**AIM**
Format the rows as a numbered list, starting at the row containing "ホーム (47, 180)" and ending at the row containing "BRAND (677, 87)", with both of those rows included and any blank lines left out.

**DATASET RECORDS**

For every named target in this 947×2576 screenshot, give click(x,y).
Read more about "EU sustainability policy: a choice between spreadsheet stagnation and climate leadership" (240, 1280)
* * *
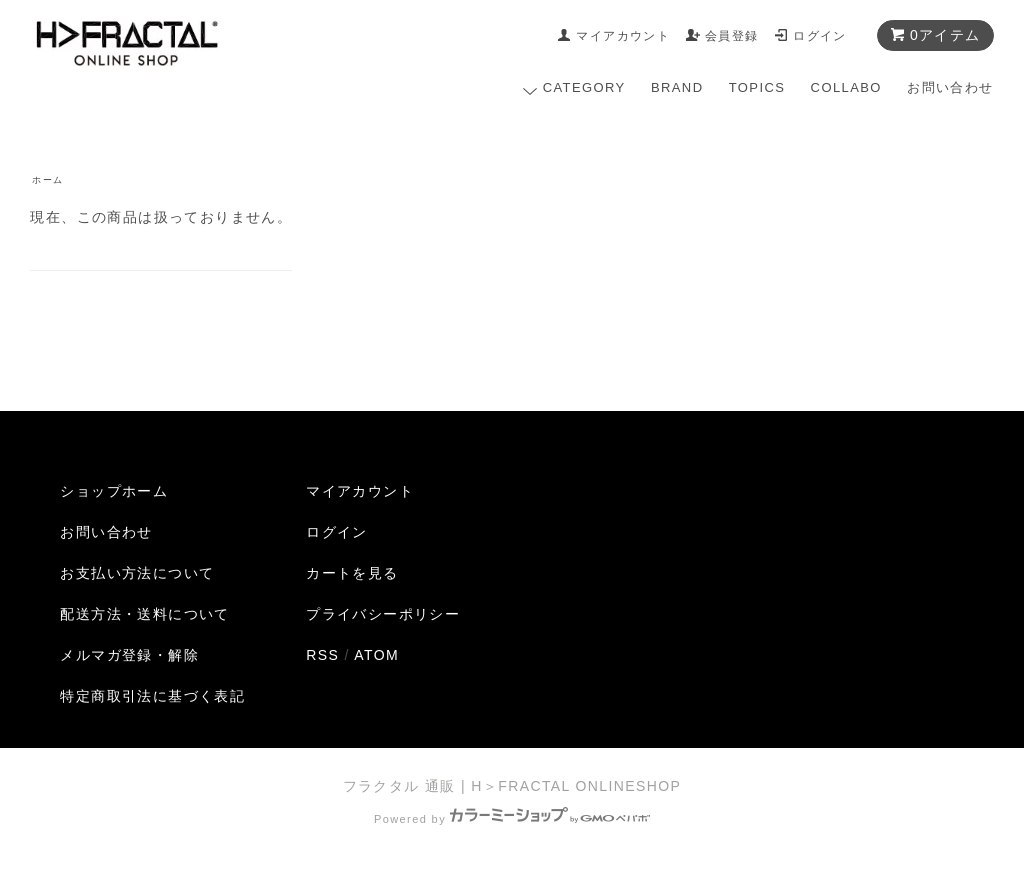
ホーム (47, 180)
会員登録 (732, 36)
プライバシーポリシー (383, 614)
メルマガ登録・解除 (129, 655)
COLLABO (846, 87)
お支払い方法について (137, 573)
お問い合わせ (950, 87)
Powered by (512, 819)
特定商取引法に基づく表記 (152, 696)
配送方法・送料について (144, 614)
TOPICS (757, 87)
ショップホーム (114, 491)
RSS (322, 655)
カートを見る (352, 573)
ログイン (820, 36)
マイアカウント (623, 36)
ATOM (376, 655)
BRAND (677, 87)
==
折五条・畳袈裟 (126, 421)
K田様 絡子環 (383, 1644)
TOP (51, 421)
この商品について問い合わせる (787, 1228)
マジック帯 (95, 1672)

**FINISHED TASK**
1. ホーム (47, 180)
2. 会員登録 (732, 36)
3. プライバシーポリシー (383, 614)
4. メルマガ登録・解除 (129, 655)
5. COLLABO (846, 87)
6. お支払い方法について (137, 573)
7. お問い合わせ (950, 87)
8. Powered by (512, 819)
9. 特定商取引法に基づく表記 (152, 696)
10. 配送方法・送料について (144, 614)
11. TOPICS (757, 87)
12. ショップホーム (114, 491)
13. RSS (322, 655)
14. カートを見る (352, 573)
15. ログイン (820, 36)
16. マイアカウント (623, 36)
17. ATOM (376, 655)
18. BRAND (677, 87)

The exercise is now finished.